# SELECTION
————————
I've been listening to the new album for the last two days and really enjoying it. My very first impression when it was rolling over me for the first time, it made me think of Frank Zappa intersecting with Royal Trux or something like that. Both of those artists are big on commentary on the culture that surrounded them at the time, I was wondering would you see Sex & Food as being an outward-looking album or otherwise?

That's really cool that you say that. It's weird, I think what it was is I was trying to not be political. Because I felt like there was so much going on, in the States particularly but everywhere at the moment is weird. There's these swings to the right and also I feel a sort of socialist thing that is happening. I used to like listening to bands like Nation Of Ulysses, I always felt like Americans were always performative communist, you know what I mean? But in New Zealand socialism is a normal mainstream thing that was part of our politics. There's all these new things that were happening and I was really engaged in that, reading about a lot about these things. I started to go back to a bunch of stuff that I read in Uni and getting interested in the Situationists, and all of these these things that I felt I'd grown out of sort of became really relevant again.

But then I didn't want that to be in the album, I don't want the album to be all political or intellectual or anything. I guess I wanted to try to make the album feel like 'now'. Rather than talk specifically about things that are happening, just make the mood of the album fit the way that I was feeling, about these things but not talking about them. I was scared it would get intellectual, I felt it was really important to have it not do that. I suppose that I was trying to keep it inward looking, at a time when it was quite hard to fight off all the things that were happening. I didn't want to look outward, I was trying to keep it inward looking.

It was actually Black Bananas more than Royal Trux [Black Bananas features Jennifer Herrema from Royal Trux]. I'm more of a Black Bananas fan than a Royal Trux fan and I've seen Black Bananas play a few times, it's kind of one of my favourite bands of recent times. Also Weird War, which is Royal Trux-related as well. It's weird, I'm more into the Royal Trux projects that came after I think. There's something about that whole retro version of that rock & roll attitude that they have. It's a bit more fun than the nineties version.
————————
# RECORDED DATA
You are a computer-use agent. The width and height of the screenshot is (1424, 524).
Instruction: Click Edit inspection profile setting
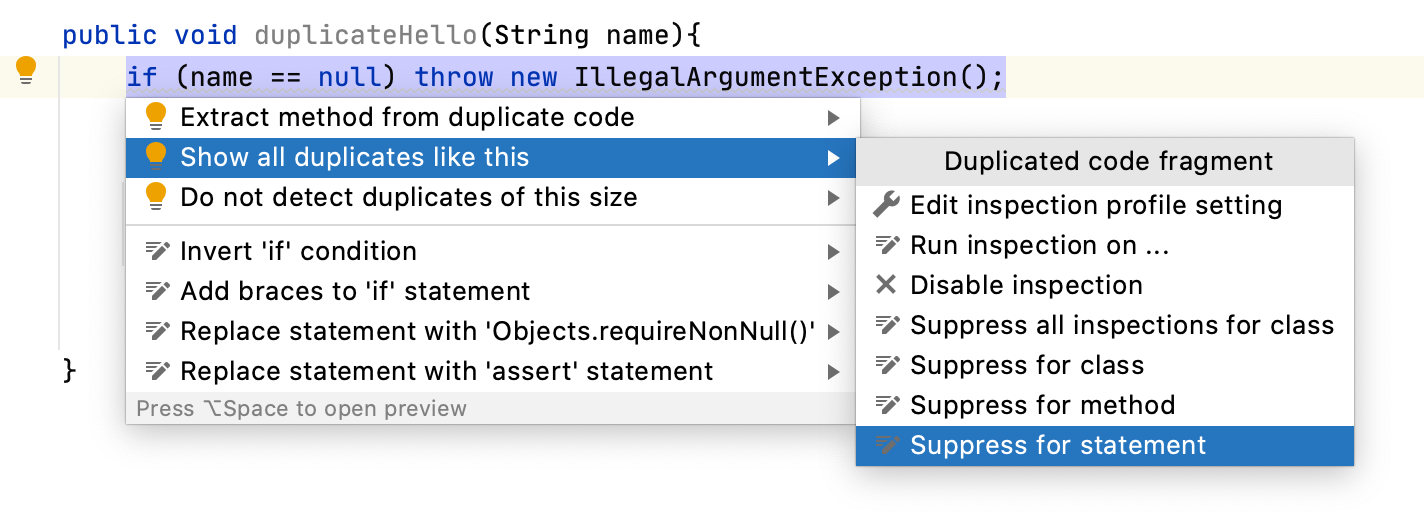click(x=1095, y=205)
————————
# EXERCISE GOAL
Copy the interview from "It was actually" up to and including "the nineties version.". The listing is separate material and is unrelated to the interview.

# SOLUTION
It was actually Black Bananas more than Royal Trux [Black Bananas features Jennifer Herrema from Royal Trux]. I'm more of a Black Bananas fan than a Royal Trux fan and I've seen Black Bananas play a few times, it's kind of one of my favourite bands of recent times. Also Weird War, which is Royal Trux-related as well. It's weird, I'm more into the Royal Trux projects that came after I think. There's something about that whole retro version of that rock & roll attitude that they have. It's a bit more fun than the nineties version.